Your agents aren't failing. Their context is.

See how we fix it

Blog

Single-shot reliable consumers with XREADGROUP CLAIM in Redis 8.4

May 26, 202615 minute read
Sergey Georgiev
Sergey Georgiev

In Redis 8.4, we extended XREADGROUP with a new optional CLAIM parameter that lets a single command both consume new stream entries and reclaim idle pending ones. In this blog post, we'll cover:

  • Why reliable Redis Streams consumers historically required multiple commands per loop iteration
  • How the new CLAIM option collapses that loop into a single round trip
  • The performance gains it delivers — up to 22.5x faster than XAUTOCLAIM
  • The data structures that make it efficient, and how we made them even leaner with a follow-up optimization

Should I care? If you use Redis Streams consumer groups and want workers to automatically recover messages abandoned by crashed, slow, or unhealthy consumers, then yes. Before Redis 8.4, that recovery usually required a loop combining XPENDING, XCLAIM or XAUTOCLAIM, and XREADGROUP. Now a single XREADGROUP call can first reclaim idle pending messages and then read new ones. You still need to XACK messages after successful processing — CLAIM simplifies recovery, but it does not replace acknowledgements.

A quick primer on the Pending Entries List

Redis Streams is an append-only log data structure introduced in Redis 5.0. On top of it, consumer groups give you the building blocks for reliable, at-least-once message processing across a fleet of workers.

The mechanism that makes this reliability possible is the Pending Entries List (PEL). Here's how it works.

When a client reads messages from a stream with XREADGROUP, it identifies itself with a consumer group and a consumer name. For every message that gets delivered, Redis creates a pending entry inside the group. Internally, each pending entry is a small C struct called streamNACK (short for "negative acknowledgment" — it represents a message that hasn't yet been acknowledged). Each streamNACK records:

  • Which message it refers to (the stream ID)
  • Which consumer received it
  • When it was delivered (delivery timestamp)
  • How many times it has been delivered (delivery count)

You'll see streamNACK referenced throughout this post; whenever it appears, just read it as "the record for one pending entry."

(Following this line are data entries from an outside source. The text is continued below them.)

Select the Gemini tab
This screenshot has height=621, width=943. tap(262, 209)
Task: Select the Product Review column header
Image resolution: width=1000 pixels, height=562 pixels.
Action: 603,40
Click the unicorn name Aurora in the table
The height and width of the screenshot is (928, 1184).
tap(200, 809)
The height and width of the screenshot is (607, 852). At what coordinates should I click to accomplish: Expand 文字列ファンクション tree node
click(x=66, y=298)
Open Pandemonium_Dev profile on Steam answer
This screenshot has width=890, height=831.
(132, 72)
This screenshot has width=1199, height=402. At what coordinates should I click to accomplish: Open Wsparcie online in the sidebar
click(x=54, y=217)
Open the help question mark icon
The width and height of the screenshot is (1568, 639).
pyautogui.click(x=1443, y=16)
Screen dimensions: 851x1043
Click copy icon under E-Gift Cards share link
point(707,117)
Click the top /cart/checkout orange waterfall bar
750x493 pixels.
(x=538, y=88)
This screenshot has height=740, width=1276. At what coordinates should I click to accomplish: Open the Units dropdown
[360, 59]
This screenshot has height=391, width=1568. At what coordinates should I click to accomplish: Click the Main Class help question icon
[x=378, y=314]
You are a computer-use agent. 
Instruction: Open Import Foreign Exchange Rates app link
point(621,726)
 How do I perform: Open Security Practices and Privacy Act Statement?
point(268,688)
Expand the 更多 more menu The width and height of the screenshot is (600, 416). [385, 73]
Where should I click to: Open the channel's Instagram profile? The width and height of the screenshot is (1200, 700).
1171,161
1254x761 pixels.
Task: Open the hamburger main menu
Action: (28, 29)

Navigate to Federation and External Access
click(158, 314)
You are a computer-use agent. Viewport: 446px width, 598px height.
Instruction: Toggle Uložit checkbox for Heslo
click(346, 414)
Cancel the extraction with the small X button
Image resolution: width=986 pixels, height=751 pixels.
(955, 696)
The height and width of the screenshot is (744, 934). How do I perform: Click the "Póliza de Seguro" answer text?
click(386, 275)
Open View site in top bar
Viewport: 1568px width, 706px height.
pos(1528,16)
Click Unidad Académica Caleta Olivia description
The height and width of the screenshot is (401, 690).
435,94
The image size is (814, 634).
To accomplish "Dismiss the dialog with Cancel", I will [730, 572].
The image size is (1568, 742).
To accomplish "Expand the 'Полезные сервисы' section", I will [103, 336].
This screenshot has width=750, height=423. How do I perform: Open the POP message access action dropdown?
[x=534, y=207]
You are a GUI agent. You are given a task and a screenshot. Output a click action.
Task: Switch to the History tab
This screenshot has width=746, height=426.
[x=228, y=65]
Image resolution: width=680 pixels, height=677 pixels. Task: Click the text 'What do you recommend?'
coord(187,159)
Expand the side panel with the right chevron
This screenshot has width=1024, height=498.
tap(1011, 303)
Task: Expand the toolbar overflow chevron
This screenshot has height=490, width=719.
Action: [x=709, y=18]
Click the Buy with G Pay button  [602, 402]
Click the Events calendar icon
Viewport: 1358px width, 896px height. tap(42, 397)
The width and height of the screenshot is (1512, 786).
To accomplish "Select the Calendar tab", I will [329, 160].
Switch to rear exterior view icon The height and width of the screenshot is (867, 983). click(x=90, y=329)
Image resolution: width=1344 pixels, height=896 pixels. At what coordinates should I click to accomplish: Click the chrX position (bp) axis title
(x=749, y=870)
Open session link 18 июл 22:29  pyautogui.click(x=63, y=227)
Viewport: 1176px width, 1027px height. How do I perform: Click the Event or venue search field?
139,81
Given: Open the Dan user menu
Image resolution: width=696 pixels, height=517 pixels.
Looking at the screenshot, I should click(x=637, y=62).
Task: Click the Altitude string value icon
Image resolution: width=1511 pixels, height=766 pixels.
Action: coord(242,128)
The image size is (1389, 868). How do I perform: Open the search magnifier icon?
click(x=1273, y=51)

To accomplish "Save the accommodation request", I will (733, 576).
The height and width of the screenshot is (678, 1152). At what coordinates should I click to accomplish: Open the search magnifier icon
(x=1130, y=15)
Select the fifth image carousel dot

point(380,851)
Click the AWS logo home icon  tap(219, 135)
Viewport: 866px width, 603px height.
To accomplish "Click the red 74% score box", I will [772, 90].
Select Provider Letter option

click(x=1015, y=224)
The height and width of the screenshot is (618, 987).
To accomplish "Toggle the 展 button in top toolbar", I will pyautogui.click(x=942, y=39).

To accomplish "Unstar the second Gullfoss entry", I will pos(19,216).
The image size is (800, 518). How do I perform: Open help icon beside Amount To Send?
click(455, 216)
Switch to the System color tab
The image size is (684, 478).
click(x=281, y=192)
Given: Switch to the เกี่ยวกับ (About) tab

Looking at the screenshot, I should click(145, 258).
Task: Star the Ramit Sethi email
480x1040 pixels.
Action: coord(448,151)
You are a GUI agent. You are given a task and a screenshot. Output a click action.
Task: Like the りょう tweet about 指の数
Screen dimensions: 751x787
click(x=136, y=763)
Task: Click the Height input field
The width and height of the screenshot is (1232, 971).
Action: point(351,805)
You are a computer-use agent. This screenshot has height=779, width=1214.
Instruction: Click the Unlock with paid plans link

The pending entry sits in the PEL until the client confirms it has finished processing the message by calling XACK. Once acknowledged, the entry is removed and Redis considers that message done.

This is what makes Streams suitable for work queues and event pipelines: if a consumer crashes mid-processing — or simply takes too long — its pending entries stay in the PEL. Another consumer in the same group can then take ownership of those entries with XCLAIM and pick up the work. To find out which entries are eligible for this kind of takeover, clients use XPENDING, which can filter pending entries by how long they've been idle.

There's an important corollary: a pending entry that nobody acknowledges never goes away. It stays in the PEL forever and continues to consume memory. Correct consumer-group usage isn't just about making sure every message gets processed — it's about making sure every message gets acknowledged, even if processing fails. The PEL is the heart of fault tolerance in Streams, and it's also where the operational complexity lives.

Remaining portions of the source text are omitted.